__WHAT IS EXPECTED__. Please retype the records below exactly, from the first line through the line containing "This screenshot has width=1240, height=1059.", and leave out any pictures.

[Pixel coordinate grounding data]
______
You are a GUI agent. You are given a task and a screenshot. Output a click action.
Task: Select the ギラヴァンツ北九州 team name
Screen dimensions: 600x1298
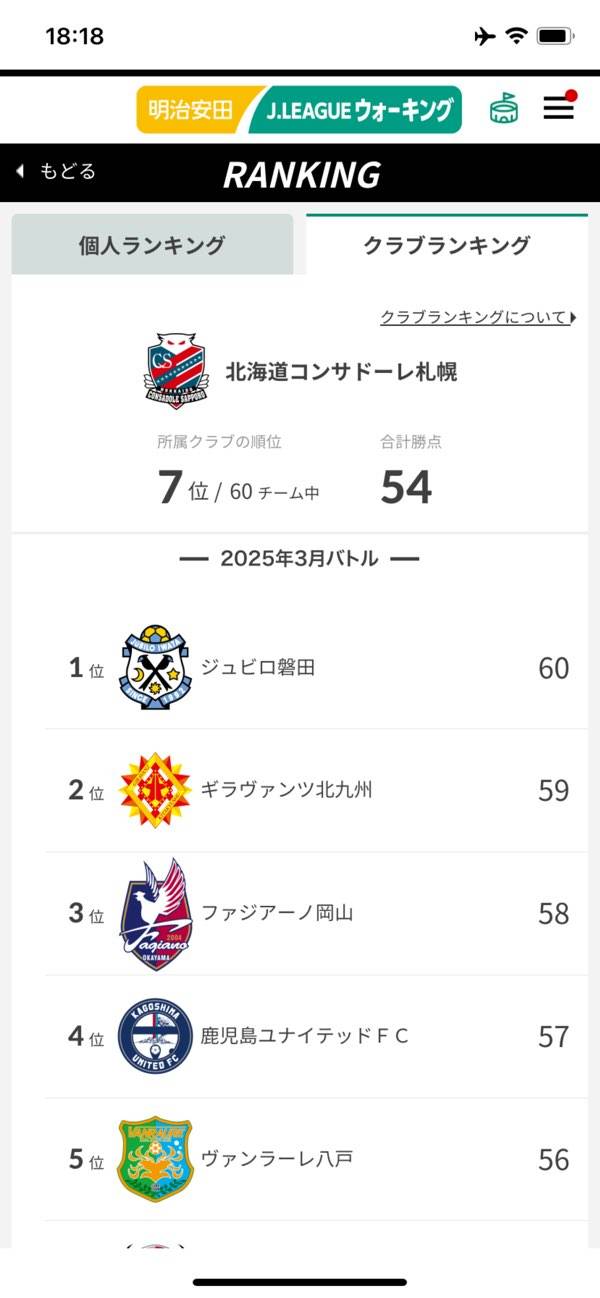pyautogui.click(x=286, y=790)
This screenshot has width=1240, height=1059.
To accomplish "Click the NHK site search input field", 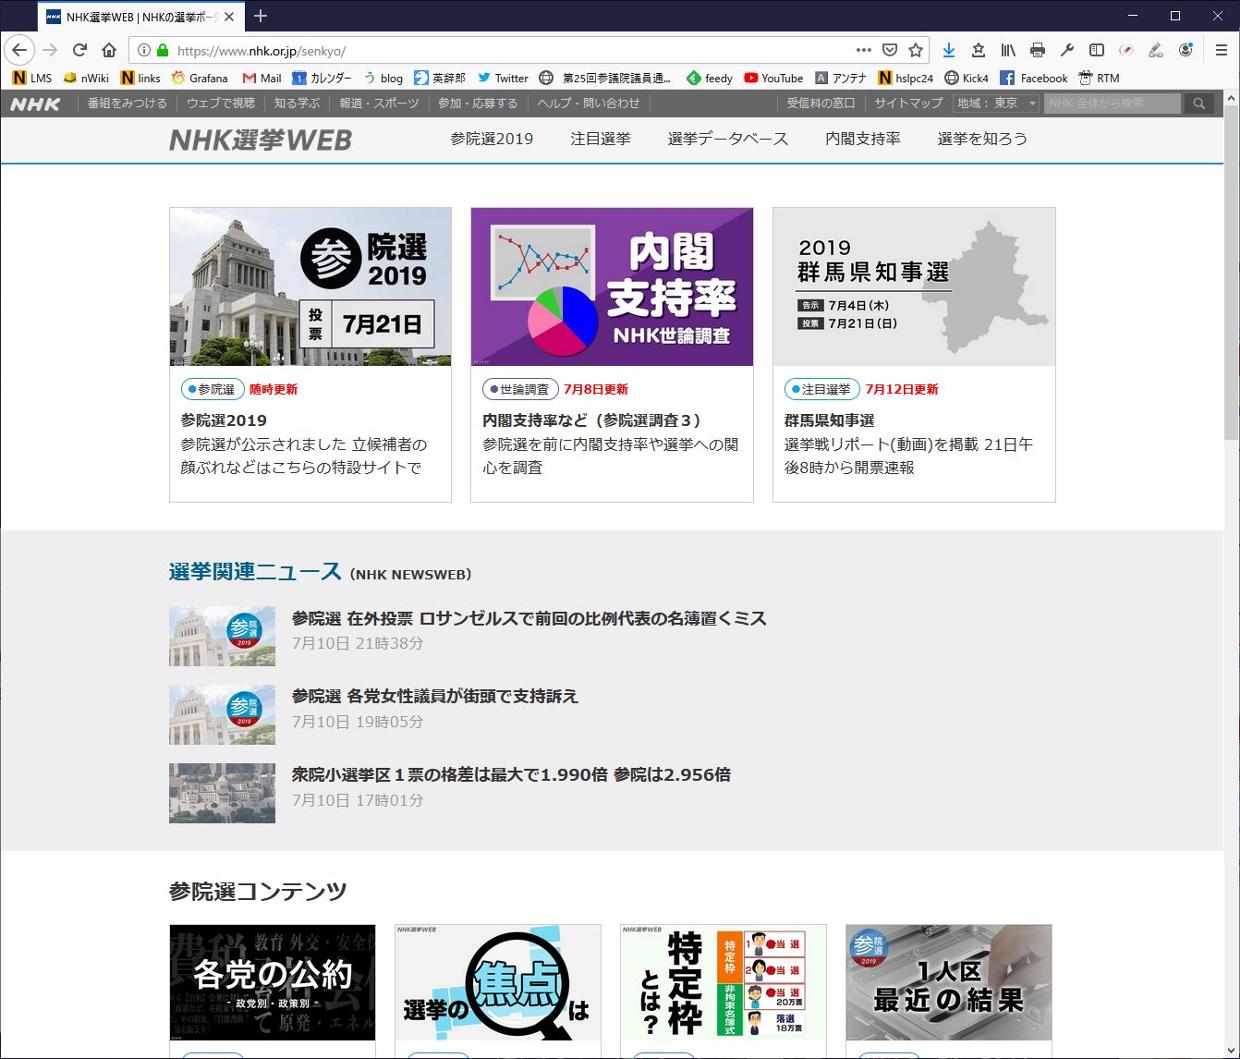I will coord(1112,103).
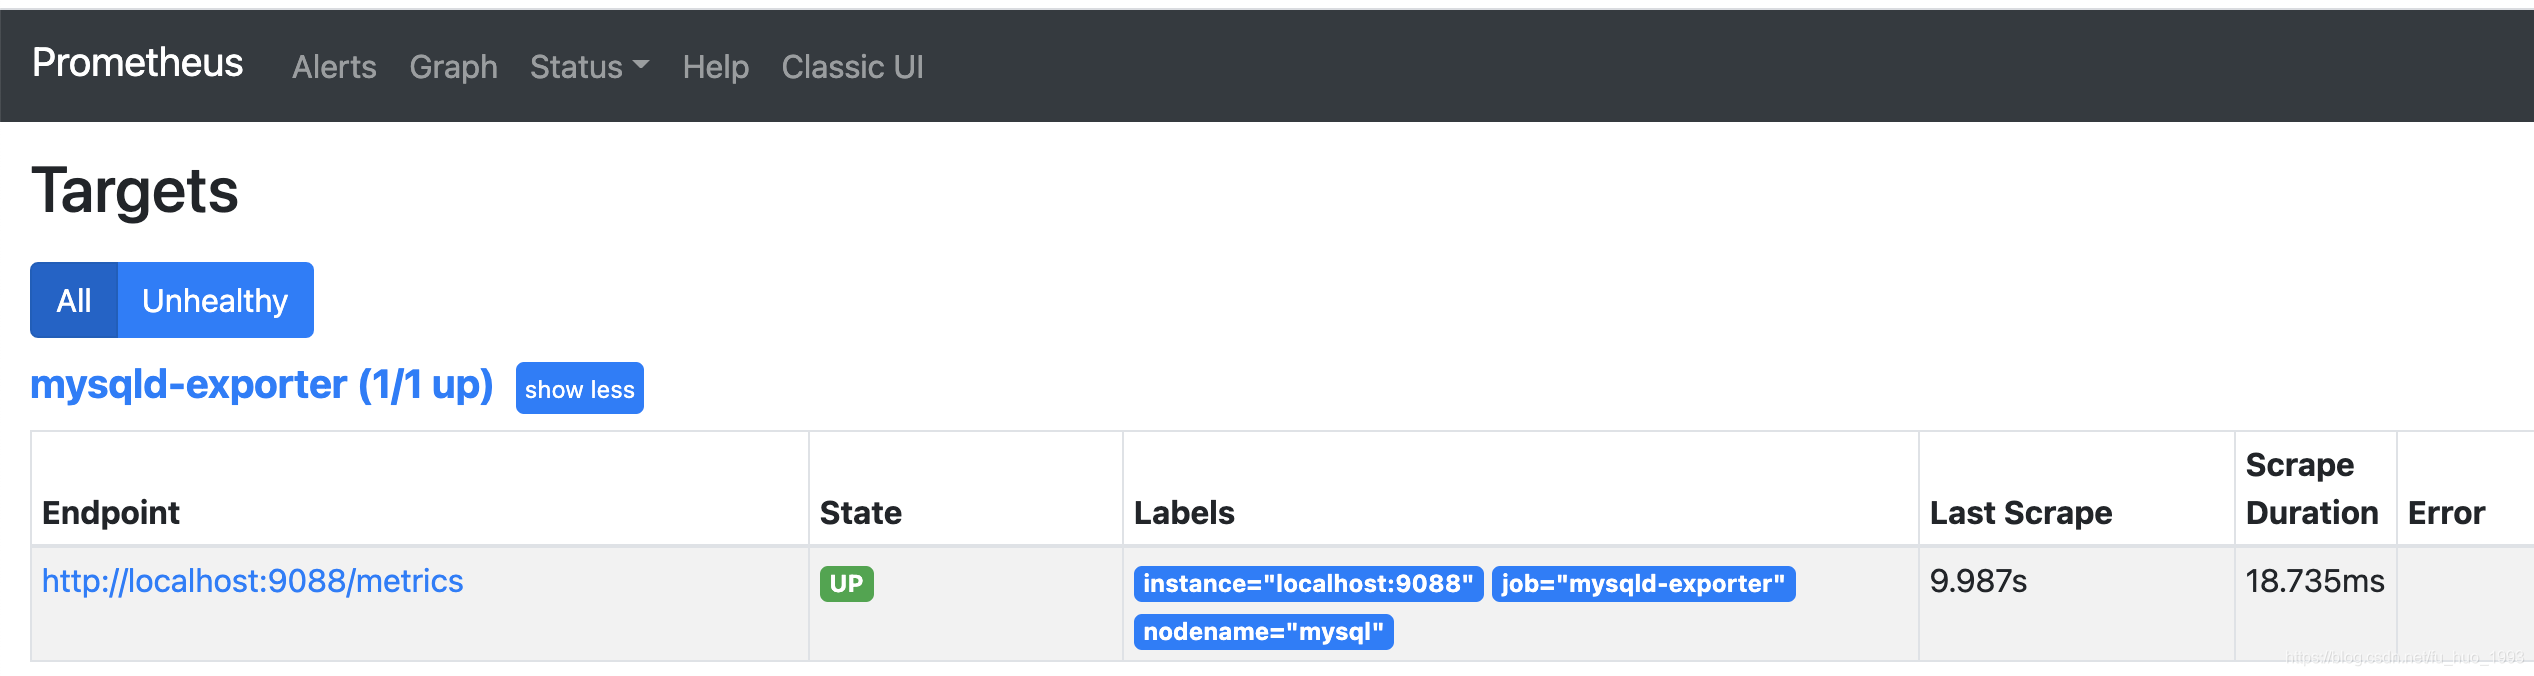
______
__EXERCISE SOLUTION__.
You are a GUI agent. You are given a task and a screenshot. Output a click action.
Task: Select the ギラヴァンツ北九州 team name
Screen dimensions: 600x1298
pyautogui.click(x=286, y=790)
This screenshot has width=1240, height=1059.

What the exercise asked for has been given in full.